He looks…delicious in his tuxedo. I’m so proud of him, and not just because he looks like sin incarnate in those pants. He doesn’t believe me, but no one would ever suspect that he hasn’t done this forever. I have to admit, I wasn’t sure. As much as I love him, I wondered if he could handle these people, this life. I wondered if I would be able to count on his help.
I needn’t have worried.
Look at him, chatting with that industrialist’s wife as though he’s made drawing-room small talk all his life. Of course, it helps that he’s so beautiful. And he has that way—as I know better than God Himself—of making you feel as though you’re the most interesting, most amusing person he’s ever talked to. There’s not a woman or a man in this room whose eyes don’t light up when he stops to talk to them.
But his eyes only light when he looks at me.

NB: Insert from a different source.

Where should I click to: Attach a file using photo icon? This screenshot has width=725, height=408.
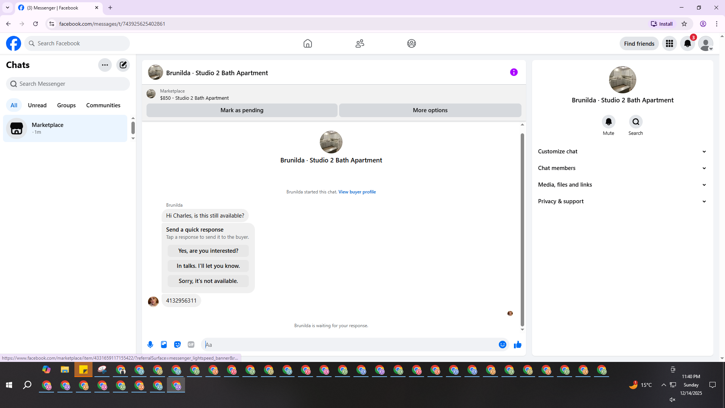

He’s all I ever dreamed of. I know that he’s perfectly capable of taking care of himself, but he lets me baby him. Most of the time, that is. It seems as though he only resists me when he needs coddling the most. But that’s no surprise. He’s such a bundle of contradictions—light and dark, strong and soft, independent and needy, cocksure and frightened. I could spend all my life getting to know him, body and soul.
Smiling? Yes, I suppose I am.
I wonder, sometimes, what I ever did to deserve this, to merit the love of someone like Duo Maxwell. The answer is, of course, nothing. I don’t deserve him. But he’s mine all the same, and that’s the miracle of it. Rest assured I never, ever take it for granted.
Not like I took you for granted, until it was too late, and I’d lost you.
Treize…Treize, I never stopped loving you. Not ever. Not when I realized I was sharing you with Wufei. Not even when I fought against you. I always thought there would be a chance to go back, to set things right. And then you were gone, and I realized what I’d wasted. It hurt for such a long time. But I couldn’t mourn forever. I had to live again.
So there he is. My life. What do you think?
I think I’ve done all right after all.